Combinatory Categorial Grammar
Relative Clauses
>>> from nltk.ccg import chart, lexicon
Construct a lexicon:
>>> lex = lexicon.parseLexicon('''
... :- S, NP, N, VP
... Det :: NP/N
... Pro :: NP
... Modal :: S\\NP/VP
... TV :: VP/NP
... DTV :: TV/NP
... the => Det
... that => Det
... that => NP
... I => Pro
... you => Pro
... we => Pro
... chef => N
... cake => N
... children => N
... dough => N
... will => Modal
... should => Modal
... might => Modal
... must => Modal
... and => var\\.,var/.,var
... to => VP[to]/VP
... without => (VP\\VP)/VP[ing]
... be => TV
... cook => TV
... eat => TV
... cooking => VP[ing]/NP
... give => DTV
... is => (S\\NP)/NP
... prefer => (S\\NP)/NP
... which => (N\\N)/(S/NP)
... persuade => (VP/VP[to])/NP
... ''')
>>> parser = chart.CCGChartParser(lex, chart.DefaultRuleSet)

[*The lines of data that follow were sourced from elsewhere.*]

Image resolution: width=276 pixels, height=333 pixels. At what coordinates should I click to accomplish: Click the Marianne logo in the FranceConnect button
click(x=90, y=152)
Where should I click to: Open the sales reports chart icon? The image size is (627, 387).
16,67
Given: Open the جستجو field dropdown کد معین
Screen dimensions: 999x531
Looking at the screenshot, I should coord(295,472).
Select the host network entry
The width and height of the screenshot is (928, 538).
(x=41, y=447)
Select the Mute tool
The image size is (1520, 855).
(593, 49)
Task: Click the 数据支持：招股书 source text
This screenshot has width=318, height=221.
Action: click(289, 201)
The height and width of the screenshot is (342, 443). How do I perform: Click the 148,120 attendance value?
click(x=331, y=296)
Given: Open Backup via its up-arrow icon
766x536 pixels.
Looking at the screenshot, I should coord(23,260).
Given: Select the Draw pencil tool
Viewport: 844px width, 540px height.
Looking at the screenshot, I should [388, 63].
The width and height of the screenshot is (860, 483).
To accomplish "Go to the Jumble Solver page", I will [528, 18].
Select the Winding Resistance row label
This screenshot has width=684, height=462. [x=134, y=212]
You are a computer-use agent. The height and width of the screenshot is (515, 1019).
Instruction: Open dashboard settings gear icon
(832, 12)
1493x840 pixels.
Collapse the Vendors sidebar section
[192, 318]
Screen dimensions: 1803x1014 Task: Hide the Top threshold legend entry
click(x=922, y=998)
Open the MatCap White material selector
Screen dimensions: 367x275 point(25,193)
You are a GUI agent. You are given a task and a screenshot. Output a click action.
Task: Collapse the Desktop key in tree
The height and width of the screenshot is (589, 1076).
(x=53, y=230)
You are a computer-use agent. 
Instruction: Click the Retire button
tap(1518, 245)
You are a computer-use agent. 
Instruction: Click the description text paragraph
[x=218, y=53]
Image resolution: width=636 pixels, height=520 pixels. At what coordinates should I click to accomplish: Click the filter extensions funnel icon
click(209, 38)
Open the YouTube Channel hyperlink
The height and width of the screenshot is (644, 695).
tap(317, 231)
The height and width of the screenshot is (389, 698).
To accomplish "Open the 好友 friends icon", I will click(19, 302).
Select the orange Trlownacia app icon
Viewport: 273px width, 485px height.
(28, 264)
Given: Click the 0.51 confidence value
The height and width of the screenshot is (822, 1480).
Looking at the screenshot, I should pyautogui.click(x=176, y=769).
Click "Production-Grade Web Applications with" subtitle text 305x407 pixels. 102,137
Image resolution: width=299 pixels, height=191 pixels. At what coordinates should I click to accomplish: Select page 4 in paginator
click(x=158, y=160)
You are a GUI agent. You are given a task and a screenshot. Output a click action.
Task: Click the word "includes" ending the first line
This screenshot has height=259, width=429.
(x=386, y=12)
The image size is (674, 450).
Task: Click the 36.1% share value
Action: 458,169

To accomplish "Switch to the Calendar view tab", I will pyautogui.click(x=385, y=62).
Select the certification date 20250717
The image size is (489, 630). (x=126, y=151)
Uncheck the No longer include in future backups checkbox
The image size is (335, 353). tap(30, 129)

>>> for parse in parser.parse("you prefer that cake".split()):
... chart.printCCGDerivation(parse)
... break
you prefer that cake
NP ((S\NP)/NP) (NP/N) N
>>> for parse in parser.parse("that is the cake which you prefer".split()):
... chart.printCCGDerivation(parse)
... break
that is the cake which you prefer
NP ((S\NP)/NP) (NP/N) N ((N\N)/(S/NP)) NP ((S\NP)/NP)
Some other sentences to try:
"that is the cake which we will persuade the chef to cook"
"that is the cake which we will persuade the chef to give the children"
>>> sent = "that is the dough which you will eat without cooking".split()
>>> nosub_parser = chart.CCGChartParser(lex, chart.ApplicationRuleSet +
... chart.CompositionRuleSet + chart.TypeRaiseRuleSet)
Without Substitution (no output)
>>> for parse in nosub_parser.parse(sent):
... chart.printCCGDerivation(parse)
With Substitution:
>>> for parse in parser.parse(sent):
... chart.printCCGDerivation(parse)
... break
that is the dough which you will eat without cooking
NP ((S\NP)/NP) (NP/N) N ((N\N)/(S/NP)) NP ((S\NP)/VP) (VP/NP) ((VP\VP)/VP['ing']) (VP['ing']/NP)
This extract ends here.